(Stored data)
-- -- --

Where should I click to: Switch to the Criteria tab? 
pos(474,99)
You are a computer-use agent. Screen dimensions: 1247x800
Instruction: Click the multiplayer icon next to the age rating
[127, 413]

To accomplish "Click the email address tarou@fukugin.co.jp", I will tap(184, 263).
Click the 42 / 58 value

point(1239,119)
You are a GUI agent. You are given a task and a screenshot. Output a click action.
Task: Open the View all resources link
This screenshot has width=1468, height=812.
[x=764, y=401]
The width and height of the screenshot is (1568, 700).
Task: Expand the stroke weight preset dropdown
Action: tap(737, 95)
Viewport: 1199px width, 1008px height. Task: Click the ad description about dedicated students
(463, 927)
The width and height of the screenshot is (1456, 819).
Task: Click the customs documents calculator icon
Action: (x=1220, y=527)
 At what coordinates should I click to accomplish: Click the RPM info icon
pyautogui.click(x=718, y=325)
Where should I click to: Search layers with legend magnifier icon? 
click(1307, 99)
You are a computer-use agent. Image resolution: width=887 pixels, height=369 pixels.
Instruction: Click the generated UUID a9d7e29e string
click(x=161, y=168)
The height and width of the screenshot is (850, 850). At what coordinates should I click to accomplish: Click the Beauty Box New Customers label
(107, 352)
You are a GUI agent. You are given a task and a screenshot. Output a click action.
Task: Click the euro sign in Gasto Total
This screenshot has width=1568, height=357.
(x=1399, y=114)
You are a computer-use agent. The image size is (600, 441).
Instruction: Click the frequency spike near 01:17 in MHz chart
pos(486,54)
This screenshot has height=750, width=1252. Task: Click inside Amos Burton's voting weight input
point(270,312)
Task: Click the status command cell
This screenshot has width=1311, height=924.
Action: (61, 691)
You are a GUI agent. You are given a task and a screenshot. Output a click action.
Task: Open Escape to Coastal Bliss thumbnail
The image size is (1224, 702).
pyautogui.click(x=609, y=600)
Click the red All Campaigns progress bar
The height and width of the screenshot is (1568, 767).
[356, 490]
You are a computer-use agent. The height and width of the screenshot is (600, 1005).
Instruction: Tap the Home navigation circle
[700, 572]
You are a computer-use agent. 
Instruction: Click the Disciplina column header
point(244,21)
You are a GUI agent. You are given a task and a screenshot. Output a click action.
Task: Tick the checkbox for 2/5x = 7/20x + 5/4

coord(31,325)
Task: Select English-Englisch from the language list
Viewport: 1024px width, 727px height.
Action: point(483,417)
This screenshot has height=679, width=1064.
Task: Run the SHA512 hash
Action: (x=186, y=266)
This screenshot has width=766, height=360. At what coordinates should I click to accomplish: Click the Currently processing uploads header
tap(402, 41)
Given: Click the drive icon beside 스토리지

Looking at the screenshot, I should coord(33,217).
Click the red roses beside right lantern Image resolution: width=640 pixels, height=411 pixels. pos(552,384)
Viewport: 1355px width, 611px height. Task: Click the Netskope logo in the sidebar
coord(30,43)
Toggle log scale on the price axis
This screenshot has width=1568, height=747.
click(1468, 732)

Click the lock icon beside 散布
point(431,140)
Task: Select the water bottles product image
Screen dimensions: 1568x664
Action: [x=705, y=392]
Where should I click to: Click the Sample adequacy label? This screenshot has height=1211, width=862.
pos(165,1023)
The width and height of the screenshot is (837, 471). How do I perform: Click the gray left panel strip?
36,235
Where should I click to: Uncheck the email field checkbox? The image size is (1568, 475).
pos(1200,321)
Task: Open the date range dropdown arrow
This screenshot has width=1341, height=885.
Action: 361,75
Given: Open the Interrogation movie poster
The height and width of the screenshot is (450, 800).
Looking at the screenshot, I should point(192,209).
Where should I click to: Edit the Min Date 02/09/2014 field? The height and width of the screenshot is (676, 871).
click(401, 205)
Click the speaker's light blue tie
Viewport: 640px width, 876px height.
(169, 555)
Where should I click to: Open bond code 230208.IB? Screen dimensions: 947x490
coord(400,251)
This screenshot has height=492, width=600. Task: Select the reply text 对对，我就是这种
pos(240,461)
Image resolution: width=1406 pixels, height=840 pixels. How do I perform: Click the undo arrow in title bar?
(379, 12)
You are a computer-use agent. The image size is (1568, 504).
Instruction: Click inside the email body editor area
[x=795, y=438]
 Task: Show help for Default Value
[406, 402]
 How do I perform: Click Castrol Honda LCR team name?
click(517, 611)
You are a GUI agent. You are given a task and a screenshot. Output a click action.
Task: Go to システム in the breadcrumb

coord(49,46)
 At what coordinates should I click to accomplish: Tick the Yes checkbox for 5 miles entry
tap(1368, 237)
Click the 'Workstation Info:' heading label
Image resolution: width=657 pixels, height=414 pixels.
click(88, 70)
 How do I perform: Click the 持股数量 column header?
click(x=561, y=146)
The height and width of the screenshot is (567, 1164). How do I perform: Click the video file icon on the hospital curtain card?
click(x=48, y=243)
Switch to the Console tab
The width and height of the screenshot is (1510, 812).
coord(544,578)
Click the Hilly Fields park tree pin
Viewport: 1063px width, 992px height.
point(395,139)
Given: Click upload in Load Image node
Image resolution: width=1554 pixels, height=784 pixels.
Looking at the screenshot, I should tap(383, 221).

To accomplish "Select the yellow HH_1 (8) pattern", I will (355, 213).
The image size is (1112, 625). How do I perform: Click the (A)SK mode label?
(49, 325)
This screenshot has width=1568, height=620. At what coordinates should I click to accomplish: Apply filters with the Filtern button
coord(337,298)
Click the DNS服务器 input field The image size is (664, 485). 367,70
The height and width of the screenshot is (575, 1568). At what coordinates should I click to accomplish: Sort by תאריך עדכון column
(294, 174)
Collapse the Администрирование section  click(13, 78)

-- -- --

» **Task to carry out**
Restate all entries above verbatim.

» **Task result**
Where should I click to: Switch to the Criteria tab? 
pos(474,99)
You are a computer-use agent. Screen dimensions: 1247x800
Instruction: Click the multiplayer icon next to the age rating
[127, 413]

To accomplish "Click the email address tarou@fukugin.co.jp", I will tap(184, 263).
Click the 42 / 58 value

point(1239,119)
You are a GUI agent. You are given a task and a screenshot. Output a click action.
Task: Open the View all resources link
This screenshot has width=1468, height=812.
[x=764, y=401]
The width and height of the screenshot is (1568, 700).
Task: Expand the stroke weight preset dropdown
Action: tap(737, 95)
Viewport: 1199px width, 1008px height. Task: Click the ad description about dedicated students
(463, 927)
The width and height of the screenshot is (1456, 819).
Task: Click the customs documents calculator icon
Action: (x=1220, y=527)
 At what coordinates should I click to accomplish: Click the RPM info icon
pyautogui.click(x=718, y=325)
Where should I click to: Search layers with legend magnifier icon? 
click(1307, 99)
You are a computer-use agent. Image resolution: width=887 pixels, height=369 pixels.
Instruction: Click the generated UUID a9d7e29e string
click(x=161, y=168)
The height and width of the screenshot is (850, 850). At what coordinates should I click to accomplish: Click the Beauty Box New Customers label
(107, 352)
You are a GUI agent. You are given a task and a screenshot. Output a click action.
Task: Click the euro sign in Gasto Total
This screenshot has width=1568, height=357.
(x=1399, y=114)
You are a computer-use agent. The image size is (600, 441).
Instruction: Click the frequency spike near 01:17 in MHz chart
pos(486,54)
This screenshot has height=750, width=1252. Task: Click inside Amos Burton's voting weight input
point(270,312)
Task: Click the status command cell
This screenshot has width=1311, height=924.
Action: (61, 691)
You are a GUI agent. You are given a task and a screenshot. Output a click action.
Task: Open Escape to Coastal Bliss thumbnail
The image size is (1224, 702).
pyautogui.click(x=609, y=600)
Click the red All Campaigns progress bar
The height and width of the screenshot is (1568, 767).
[356, 490]
You are a computer-use agent. The height and width of the screenshot is (600, 1005).
Instruction: Tap the Home navigation circle
[700, 572]
You are a computer-use agent. 
Instruction: Click the Disciplina column header
point(244,21)
You are a GUI agent. You are given a task and a screenshot. Output a click action.
Task: Tick the checkbox for 2/5x = 7/20x + 5/4

coord(31,325)
Task: Select English-Englisch from the language list
Viewport: 1024px width, 727px height.
Action: point(483,417)
This screenshot has height=679, width=1064.
Task: Run the SHA512 hash
Action: (x=186, y=266)
This screenshot has width=766, height=360. At what coordinates should I click to accomplish: Click the Currently processing uploads header
tap(402, 41)
Given: Click the drive icon beside 스토리지

Looking at the screenshot, I should coord(33,217).
Click the red roses beside right lantern Image resolution: width=640 pixels, height=411 pixels. pos(552,384)
Viewport: 1355px width, 611px height. Task: Click the Netskope logo in the sidebar
coord(30,43)
Toggle log scale on the price axis
This screenshot has width=1568, height=747.
click(1468, 732)

Click the lock icon beside 散布
point(431,140)
Task: Select the water bottles product image
Screen dimensions: 1568x664
Action: [x=705, y=392]
Where should I click to: Click the Sample adequacy label? This screenshot has height=1211, width=862.
pos(165,1023)
The width and height of the screenshot is (837, 471). How do I perform: Click the gray left panel strip?
36,235
Where should I click to: Uncheck the email field checkbox? The image size is (1568, 475).
pos(1200,321)
Task: Open the date range dropdown arrow
This screenshot has width=1341, height=885.
Action: 361,75
Given: Open the Interrogation movie poster
The height and width of the screenshot is (450, 800).
Looking at the screenshot, I should point(192,209).
Where should I click to: Edit the Min Date 02/09/2014 field? The height and width of the screenshot is (676, 871).
click(401, 205)
Click the speaker's light blue tie
Viewport: 640px width, 876px height.
(169, 555)
Where should I click to: Open bond code 230208.IB? Screen dimensions: 947x490
coord(400,251)
This screenshot has height=492, width=600. Task: Select the reply text 对对，我就是这种
pos(240,461)
Image resolution: width=1406 pixels, height=840 pixels. How do I perform: Click the undo arrow in title bar?
(379, 12)
You are a computer-use agent. The image size is (1568, 504).
Instruction: Click inside the email body editor area
[x=795, y=438]
 Task: Show help for Default Value
[406, 402]
 How do I perform: Click Castrol Honda LCR team name?
click(517, 611)
You are a GUI agent. You are given a task and a screenshot. Output a click action.
Task: Go to システム in the breadcrumb

coord(49,46)
 At what coordinates should I click to accomplish: Tick the Yes checkbox for 5 miles entry
tap(1368, 237)
Click the 'Workstation Info:' heading label
Image resolution: width=657 pixels, height=414 pixels.
click(88, 70)
 How do I perform: Click the 持股数量 column header?
click(x=561, y=146)
The height and width of the screenshot is (567, 1164). How do I perform: Click the video file icon on the hospital curtain card?
click(x=48, y=243)
Switch to the Console tab
The width and height of the screenshot is (1510, 812).
coord(544,578)
Click the Hilly Fields park tree pin
Viewport: 1063px width, 992px height.
point(395,139)
Given: Click upload in Load Image node
Image resolution: width=1554 pixels, height=784 pixels.
Looking at the screenshot, I should tap(383, 221).

To accomplish "Select the yellow HH_1 (8) pattern", I will (355, 213).
The image size is (1112, 625). How do I perform: Click the (A)SK mode label?
(49, 325)
This screenshot has width=1568, height=620. At what coordinates should I click to accomplish: Apply filters with the Filtern button
coord(337,298)
Click the DNS服务器 input field The image size is (664, 485). 367,70
The height and width of the screenshot is (575, 1568). At what coordinates should I click to accomplish: Sort by תאריך עדכון column
(294, 174)
Collapse the Администрирование section  click(13, 78)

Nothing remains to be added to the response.